Individuals who received DSME, both at the point of service and in traditional outpatient education settings experienced significant decreases in mean A1C levels over time (point of service DSME: 7.6 percent to 7.3 percent, p<0.0001; traditional DSME: 7.0 percent to 6.7 percent, p<0.0001); however, it must be noted that those who were referred to point-of-service DSME had higher baseline A1C values and may have represented people who needed more-specialized attention. The same pattern was observed in LDL-cholesterol levels. Individuals who received DSME at the point of service had significant declines in LDL (118 mg/dl to 101 mg/dl, p<0.0001). This decline was larger than was observed in individuals who received traditional outpatient DSME (116 mg/dl to 107 mg/dl, p<0.0001).

Related references

  1. U.S. Department of Health and Human Services. Healthy People 2010. Washington D.C. U.S. Government Printing Office, 2000.
  2. Balamurugan A, Rivera M., Jack L, Allen K, Morris S. Barriers to diabetes self-management education programs in underserved rural Arkansas: implications for program evaluation. Preventing Chronic Disease. 2006; 3:1–8.

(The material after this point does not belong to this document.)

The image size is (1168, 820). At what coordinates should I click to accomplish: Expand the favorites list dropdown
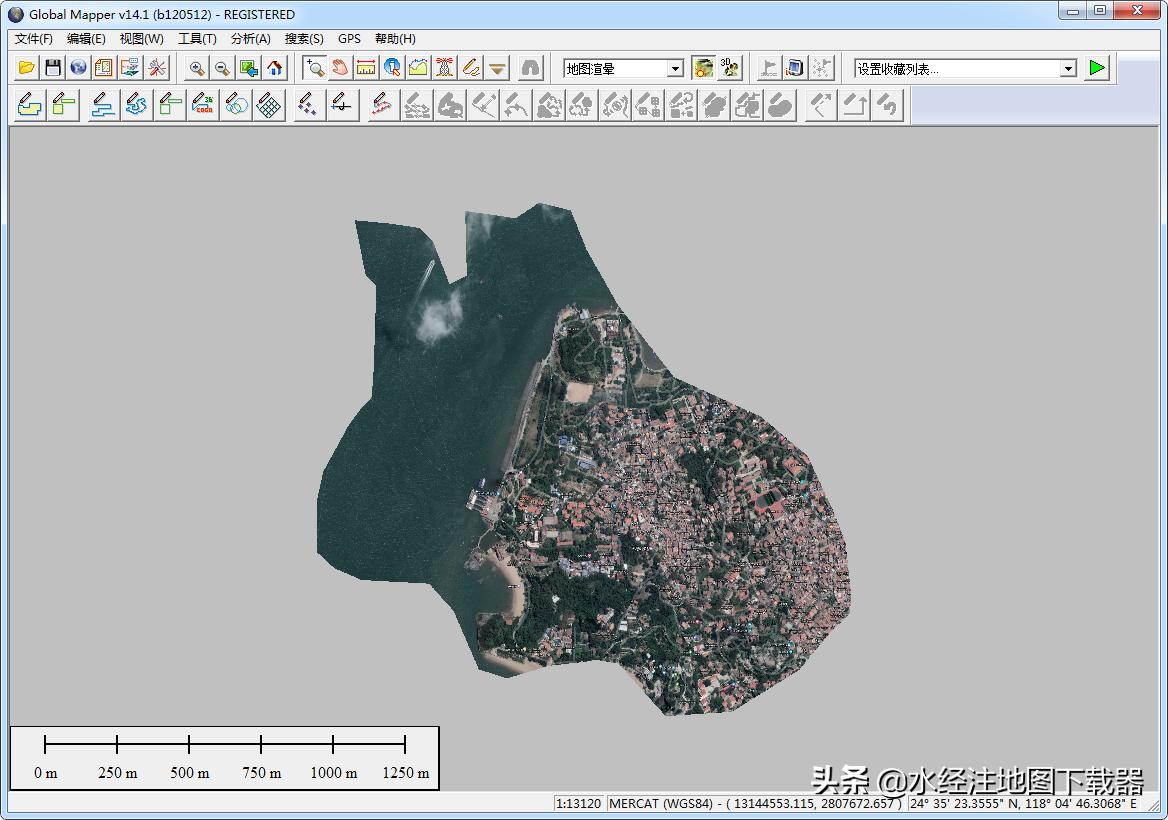[x=1068, y=69]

  3. Wagner EH, Austin BT, Von Korff M. Organizing care for patients with chronic illness. Millbank Quarterly. 1996; 74:511–544.
  4. Siminerio, LM, Piatt GA, Emerson S, et al. Deploying the chronic care model to implement and sustain diabetes self-management training programs. The Diabetes Educator. 2006; 32(2):253-60.
  5. American Diabetes Association. Standards of medical care in diabetes–2011. Diabetes Care. 2011; 34(Suppl 1): S11–61.
  6. Funnell MM, Brown TL, Childs BP, et al. National standards for diabetes self-management education. Diabetes Care. 2007; 30(6):1630–7.